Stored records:
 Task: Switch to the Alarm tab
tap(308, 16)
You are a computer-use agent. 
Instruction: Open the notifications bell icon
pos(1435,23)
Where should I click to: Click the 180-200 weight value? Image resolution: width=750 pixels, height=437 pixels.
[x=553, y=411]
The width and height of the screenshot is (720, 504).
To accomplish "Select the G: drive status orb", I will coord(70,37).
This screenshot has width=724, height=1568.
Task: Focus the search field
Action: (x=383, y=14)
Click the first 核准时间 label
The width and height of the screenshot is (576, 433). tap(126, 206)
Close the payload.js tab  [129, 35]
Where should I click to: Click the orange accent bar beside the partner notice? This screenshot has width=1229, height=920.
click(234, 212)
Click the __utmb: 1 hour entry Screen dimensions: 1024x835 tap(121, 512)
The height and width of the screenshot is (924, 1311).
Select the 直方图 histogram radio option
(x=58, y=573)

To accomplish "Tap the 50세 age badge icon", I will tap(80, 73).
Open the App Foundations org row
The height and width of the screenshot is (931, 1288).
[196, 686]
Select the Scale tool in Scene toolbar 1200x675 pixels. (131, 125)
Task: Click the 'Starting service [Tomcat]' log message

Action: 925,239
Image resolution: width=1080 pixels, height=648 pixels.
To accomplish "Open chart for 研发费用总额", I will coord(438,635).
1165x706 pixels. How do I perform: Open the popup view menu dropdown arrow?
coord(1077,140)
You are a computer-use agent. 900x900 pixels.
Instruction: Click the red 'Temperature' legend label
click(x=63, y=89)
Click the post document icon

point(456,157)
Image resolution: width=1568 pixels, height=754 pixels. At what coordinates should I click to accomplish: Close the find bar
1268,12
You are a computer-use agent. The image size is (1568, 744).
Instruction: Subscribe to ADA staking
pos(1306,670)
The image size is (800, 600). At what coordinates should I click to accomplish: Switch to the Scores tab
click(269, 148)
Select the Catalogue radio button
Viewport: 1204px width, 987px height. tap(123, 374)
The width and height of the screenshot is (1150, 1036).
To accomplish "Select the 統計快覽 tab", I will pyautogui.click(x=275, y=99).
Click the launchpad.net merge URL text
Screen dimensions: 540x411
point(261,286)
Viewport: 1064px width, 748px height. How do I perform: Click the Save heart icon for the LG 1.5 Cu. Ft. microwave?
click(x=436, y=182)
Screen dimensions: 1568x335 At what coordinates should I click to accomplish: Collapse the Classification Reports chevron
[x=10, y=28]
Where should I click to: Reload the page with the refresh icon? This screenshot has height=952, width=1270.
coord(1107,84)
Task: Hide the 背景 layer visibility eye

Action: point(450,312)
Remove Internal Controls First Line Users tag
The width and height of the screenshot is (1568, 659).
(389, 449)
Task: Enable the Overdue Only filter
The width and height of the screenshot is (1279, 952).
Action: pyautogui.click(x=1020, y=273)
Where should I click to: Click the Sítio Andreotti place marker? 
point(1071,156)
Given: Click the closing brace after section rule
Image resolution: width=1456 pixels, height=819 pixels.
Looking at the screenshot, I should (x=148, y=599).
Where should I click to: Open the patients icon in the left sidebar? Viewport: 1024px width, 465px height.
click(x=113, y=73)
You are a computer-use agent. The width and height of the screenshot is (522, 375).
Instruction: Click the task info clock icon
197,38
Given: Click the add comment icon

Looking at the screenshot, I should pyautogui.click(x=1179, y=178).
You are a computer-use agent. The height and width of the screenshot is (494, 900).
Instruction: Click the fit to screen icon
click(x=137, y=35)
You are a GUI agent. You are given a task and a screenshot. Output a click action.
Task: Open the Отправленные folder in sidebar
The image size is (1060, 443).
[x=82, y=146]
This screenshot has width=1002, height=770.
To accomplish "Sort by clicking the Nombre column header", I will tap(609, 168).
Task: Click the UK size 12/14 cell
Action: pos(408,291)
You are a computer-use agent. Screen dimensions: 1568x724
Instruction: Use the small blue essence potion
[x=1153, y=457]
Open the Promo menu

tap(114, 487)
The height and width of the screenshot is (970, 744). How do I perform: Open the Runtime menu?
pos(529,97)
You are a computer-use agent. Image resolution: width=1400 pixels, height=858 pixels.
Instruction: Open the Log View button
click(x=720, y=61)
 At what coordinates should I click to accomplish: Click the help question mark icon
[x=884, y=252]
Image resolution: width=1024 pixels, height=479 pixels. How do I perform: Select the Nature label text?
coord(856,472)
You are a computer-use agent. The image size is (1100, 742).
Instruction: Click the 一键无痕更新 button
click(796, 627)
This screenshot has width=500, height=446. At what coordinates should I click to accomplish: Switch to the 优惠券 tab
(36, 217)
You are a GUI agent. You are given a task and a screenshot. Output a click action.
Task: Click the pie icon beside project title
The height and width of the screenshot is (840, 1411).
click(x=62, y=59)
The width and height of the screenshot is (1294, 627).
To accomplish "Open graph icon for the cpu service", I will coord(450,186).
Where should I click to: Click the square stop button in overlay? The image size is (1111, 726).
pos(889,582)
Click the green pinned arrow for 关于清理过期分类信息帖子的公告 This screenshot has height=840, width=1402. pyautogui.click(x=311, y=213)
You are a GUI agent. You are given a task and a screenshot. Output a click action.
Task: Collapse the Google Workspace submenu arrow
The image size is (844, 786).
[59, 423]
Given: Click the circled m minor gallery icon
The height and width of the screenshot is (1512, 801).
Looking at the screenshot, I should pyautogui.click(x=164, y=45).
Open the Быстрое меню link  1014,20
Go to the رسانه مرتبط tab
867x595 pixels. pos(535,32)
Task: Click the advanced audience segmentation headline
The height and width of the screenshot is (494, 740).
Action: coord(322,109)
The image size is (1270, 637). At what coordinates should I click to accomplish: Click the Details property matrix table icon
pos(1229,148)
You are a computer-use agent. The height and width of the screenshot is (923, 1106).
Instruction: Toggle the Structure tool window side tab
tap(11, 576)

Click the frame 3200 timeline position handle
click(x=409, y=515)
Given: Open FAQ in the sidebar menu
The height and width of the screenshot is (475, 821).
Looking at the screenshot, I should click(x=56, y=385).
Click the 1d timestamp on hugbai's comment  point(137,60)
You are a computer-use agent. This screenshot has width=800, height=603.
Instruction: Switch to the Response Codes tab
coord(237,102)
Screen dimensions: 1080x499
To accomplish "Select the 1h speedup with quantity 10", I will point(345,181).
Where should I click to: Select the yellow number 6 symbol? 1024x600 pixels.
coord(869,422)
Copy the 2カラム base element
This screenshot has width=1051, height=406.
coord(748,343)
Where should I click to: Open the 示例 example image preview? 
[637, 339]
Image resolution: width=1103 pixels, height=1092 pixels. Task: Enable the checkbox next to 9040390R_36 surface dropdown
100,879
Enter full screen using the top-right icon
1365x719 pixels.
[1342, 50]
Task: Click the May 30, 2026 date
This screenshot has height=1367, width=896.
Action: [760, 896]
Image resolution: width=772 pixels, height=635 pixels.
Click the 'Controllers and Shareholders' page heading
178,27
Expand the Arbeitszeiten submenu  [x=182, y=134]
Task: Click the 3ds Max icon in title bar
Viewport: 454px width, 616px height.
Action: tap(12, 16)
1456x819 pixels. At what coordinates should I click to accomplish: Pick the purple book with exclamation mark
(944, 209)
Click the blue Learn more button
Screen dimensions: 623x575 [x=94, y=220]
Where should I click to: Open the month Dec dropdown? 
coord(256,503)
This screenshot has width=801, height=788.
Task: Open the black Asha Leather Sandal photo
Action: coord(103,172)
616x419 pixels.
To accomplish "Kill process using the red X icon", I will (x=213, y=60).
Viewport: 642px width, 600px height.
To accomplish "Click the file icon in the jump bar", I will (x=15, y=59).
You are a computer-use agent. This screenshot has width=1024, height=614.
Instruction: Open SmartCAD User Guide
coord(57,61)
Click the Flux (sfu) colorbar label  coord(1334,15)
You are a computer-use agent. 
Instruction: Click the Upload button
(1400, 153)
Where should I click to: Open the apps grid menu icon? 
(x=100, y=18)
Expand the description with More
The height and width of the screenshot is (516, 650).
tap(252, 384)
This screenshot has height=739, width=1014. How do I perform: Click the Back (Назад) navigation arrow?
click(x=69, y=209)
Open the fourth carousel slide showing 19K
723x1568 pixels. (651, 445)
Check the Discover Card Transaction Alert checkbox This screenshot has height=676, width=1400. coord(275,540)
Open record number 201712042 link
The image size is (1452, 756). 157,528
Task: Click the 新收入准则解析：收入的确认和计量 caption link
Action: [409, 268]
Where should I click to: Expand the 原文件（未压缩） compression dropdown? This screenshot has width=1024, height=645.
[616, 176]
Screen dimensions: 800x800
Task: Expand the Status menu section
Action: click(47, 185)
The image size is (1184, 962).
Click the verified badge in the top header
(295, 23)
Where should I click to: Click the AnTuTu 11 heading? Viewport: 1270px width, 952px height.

WORK ORDER → Lines from the start of the records through the one containing "The width and height of the screenshot is (720, 504)." are what should be retyped, exactly and in full, both ends included.

EXERCISE RESULT →
 Task: Switch to the Alarm tab
tap(308, 16)
You are a computer-use agent. 
Instruction: Open the notifications bell icon
pos(1435,23)
Where should I click to: Click the 180-200 weight value? Image resolution: width=750 pixels, height=437 pixels.
[x=553, y=411]
The width and height of the screenshot is (720, 504).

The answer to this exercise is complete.